OK, więc wszyscy mamy w swoim życiu rodziców lub postacie podobne do rodziców, ale nikt nigdy nie nauczył nas, jak się zachowywać w ich towarzystwie. Rodzice mają książki dla rodziców, ale co z dziećmi? Zanim otworzysz usta i wyrzucisz z nich błąd, poświęć chwilę i pomyśl. Bez względu na wiek, prawdopodobnie powinieneś unikać tych zwrotów.
Na początek nigdy nie mów rodzicom, co mają robić. Nie pouczaj ich też. Twoi rodzice zawsze będą się o ciebie troszczyć i będą ci doradzać. OK, czasami będą cię karmić na siłę tą radą lub nękać sugestiami, ale mają dobre intencje. Bądź cierpliwy. Nie mścij się niegrzecznością. Ssij to, jaskier. Możesz nawet stać się lepszą osobą — le szok!

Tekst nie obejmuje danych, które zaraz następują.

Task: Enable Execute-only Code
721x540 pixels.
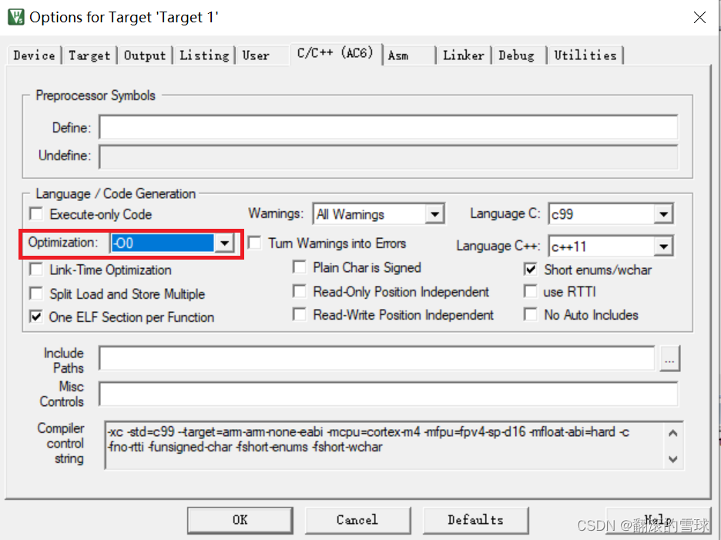Action: (x=35, y=213)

Nawet jako żart, nie. Poza granicami. Nie sugeruj nieuchronnej śmierci rodzica — zawsze. I nie żartuj sobie w ich wieku. To taki niski cios. Jak rodzice mogą wziąć odwet za tak straszną prawdę? Nie wolno im już nawet wyciągać starego, zaufanego pasa. Szanuj starszych i przykryj to pokrywką.
3
„Nie mów mi, co mam robić”
Klasyczny. Co zaskakujące, z tej linii korzysta wielu dorosłych; to nie tylko dla nastolatków. Przez wieki rodzice przyjęli rolę wszechmocy i często uważają, że ich opinia jest słuszna. Wymuszą tę opinię na tobie, twoich przyjaciołach, przyjaciołach twoich przyjaciół i tak dalej. Nigdy nie mów „nie mów mi, co mam robić”. Po pierwsze, tracisz uścisk steru, a argument przepada, ponieważ właśnie straciłeś kontrolę nad emocjami. Po drugie, rodzic i tak nigdy nie będzie słuchał. Po prostu weź to i kontynuuj.
4
„Widzę, skąd (wstaw imię córki) wzięła swoje ciało”
To głównie krzyk dla facetów. Chyba że matka podpowiada ci pytanie: „Czy widzisz, skąd (wstaw imię córki) wzięła się jej ciało?” to zdanie nie powinno mieć żadnego znaczenia w rozmowie z rodzicem. Wskazuje to na całą dziwność seksualną między tobą a daną córką, a także między tobą a matką. Panie, nie wypada też mówić o tym postaci ojca.